The aim of the Hutter Prize is to compress the first 1GB of Wikipedia to the smallest possible size. From the AIXI standpoint, compression is equal to AI, and if we can compress this to the ideal size (75MB according to Shannon's lower estimate), then the compression algorithm is equivalent to AIXI.
However, all the winning solutions so far are based on arithmetic encoding, context mixing. These solutions hold little relevance in mainstream AGI research.
Current day LLMs are really powerful models of our world.And it is highly possible that most LLMs are trained on data that consist of the first 1GB of Wikipedia. Therefore, with appropriate prompting, it should be possible to extract most or all of this data from the LLMs.
I am looking for ideas/papers which would help me validate whether it is possible to extract pieces of wikipedia using prompts with any publicly available LLMs.
update: i have recently learnt regarding gpt-4's compression abilities via prompting, i am very keen in testing this using this method. If anyone is willing to work with me (as i do not have access to gpt-4) it would be great.
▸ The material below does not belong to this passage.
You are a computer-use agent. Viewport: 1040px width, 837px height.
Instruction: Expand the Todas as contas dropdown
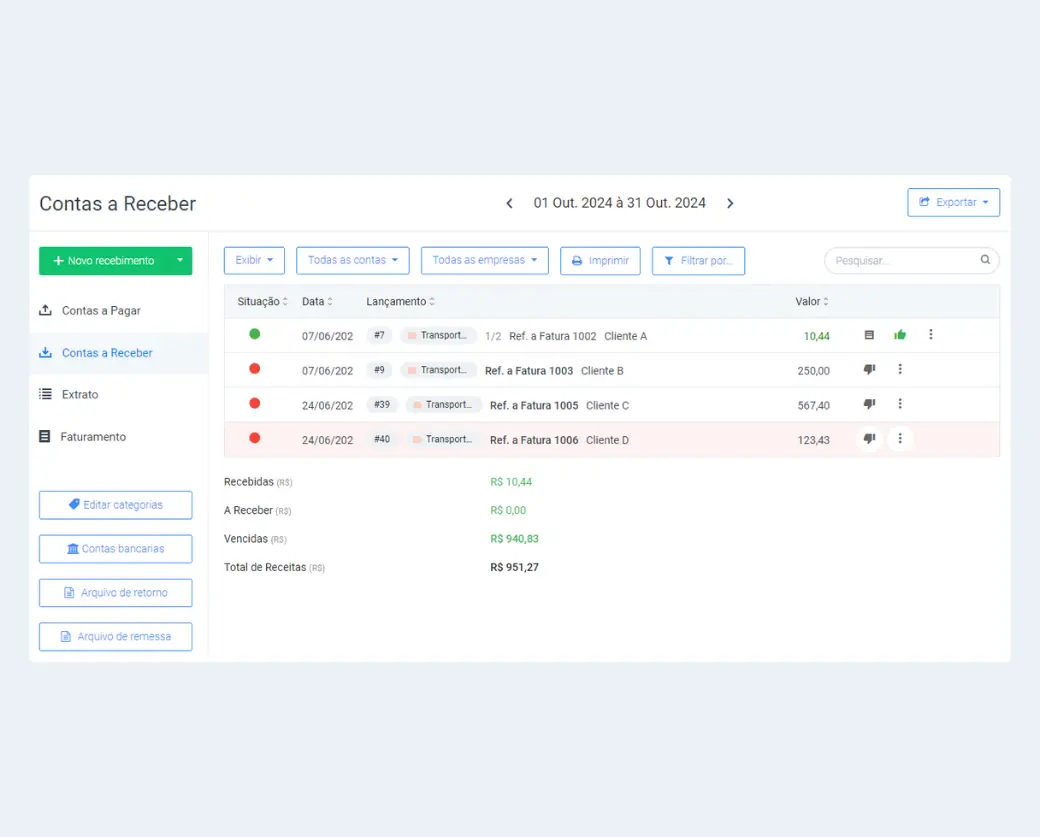point(352,260)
The machine learning world is doing a lot of damage to society by confusing "is" with "ought" which, within AIXI, is equivalent to confusing its two unified components: Algorithmic Information Theory (compression) with Sequential Decision Theory (conditional decompression). This is a primary reason the machine learning world has failed to provide anything remotely approaching the level of funding for The Hutter Prize that would be required to attract talent away from grabbing all of the low hanging fruit in the matrix multiply hardware lottery branches, while failing to water the roots of the AGI tree. So the failure is in the machine learning world -- not the Hutter Prize criteria. There is simply no greater potential risk adjusted return on investment to the machine learning world than is increasing the size of the prize purse for the Hutter Prize. To the extent that clearing up confusion about AGI in politics would benefit society, there is a good argument to be made that the same can be said for the world in general.
This is because 1) The judging criteria are completely objective (and probably should be automated) and 2) The judging criteria is closely tied to the ideal "loss function" for epistemology: the science of human knowledge.
The proper funding level would be at least 1% of the technology development investments in machine learning.